Education | Health | Disaster Relief

Your life is meaningful if you can honestly say that you have done your best to do some good.

Li Ka-shing, is an extraordinary philanthropist. Like Andrew Carnegie in his time, Li is forging new paths of benevolence, demonstrating the power of using great private wealth for public good. Although he oversees two multinational groups with 250,000 employees in fifty-two nations, his true calling is running his foundation. Calling it his “third son,” he has pledged to give one-third of his fortune to support its endeavors worldwide. As he has said, “To be able to contribute to society and help those in need to build a better life—that is the ultimate meaning in life.”

His early years were filled with hardship. At the age of twelve, he was forced to flee with his family to Hong Kong to escape the perils of war. Soon after, his father died of tuberculosis and, as the eldest son, he had to abandon school to become the family’s provider, an experience that gave him a deep appreciation of the need for better educational opportunities and health care. When he was only fourteen years old, he was laboring sixteen hours a day in a plastics manufacturing company. But by age twenty-two, he had his own factory that, in time, became the largest maker and exporter of plastics in Hong Kong. Today, as the chairman of the immensely successful global corporations, Cheung Kong Holdings and Hutchison Whampoa, he devotes much of his time and wealth to helping others.

The Li Ka Shing Foundation, which you established in 1980, has provided more than $1.6 billion to support creative, constructive, and sustainable projects in education, health care, culture, and the arts. Shantou University, which he founded in 1981 in his hometown, is meant to engineer reforms in China’s education. His far-reaching altruism reflects his faith in the power of combined efforts, the importance of those who are too often overlooked, and the responsibility to lift one another up. As his foundation has grown, he has introduced Asia to a culture of giving. He serves as an example to others so that they may join him in a new spirit of philanthropy that will transcend the traditional values requiring wealth to pass through lineage.

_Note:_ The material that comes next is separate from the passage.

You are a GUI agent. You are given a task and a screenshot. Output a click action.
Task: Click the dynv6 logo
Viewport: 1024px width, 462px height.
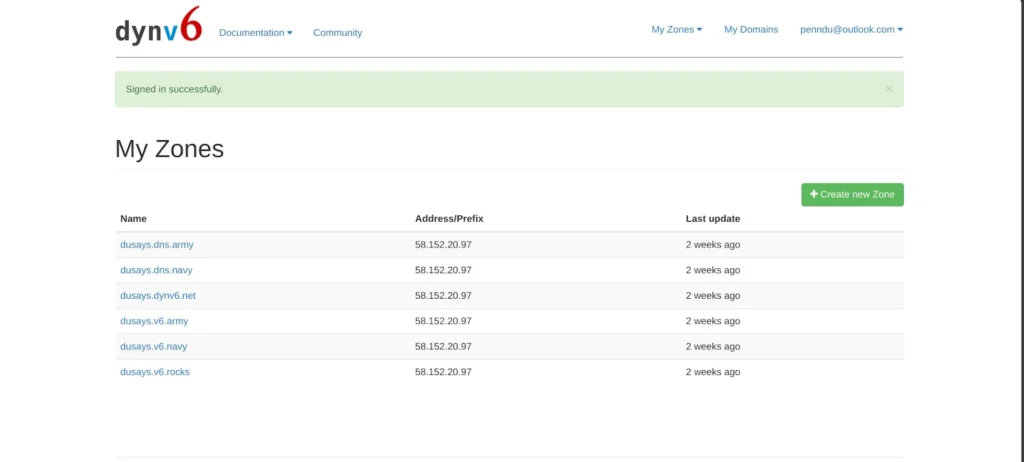point(158,28)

In his dedication to social progress, innovation, and creativity, he lives by Andrew Carnegie’s words, which could well be his own: “There is nothing inherently valuable in mere money worth striving for, unless it is to be administered as a sacred trust for the good of others.” For his sacrifice of time, energy, and resources to helping others regardless of race, class, or circumstance, we honor Li Ka-shing and offer our sincere thanks.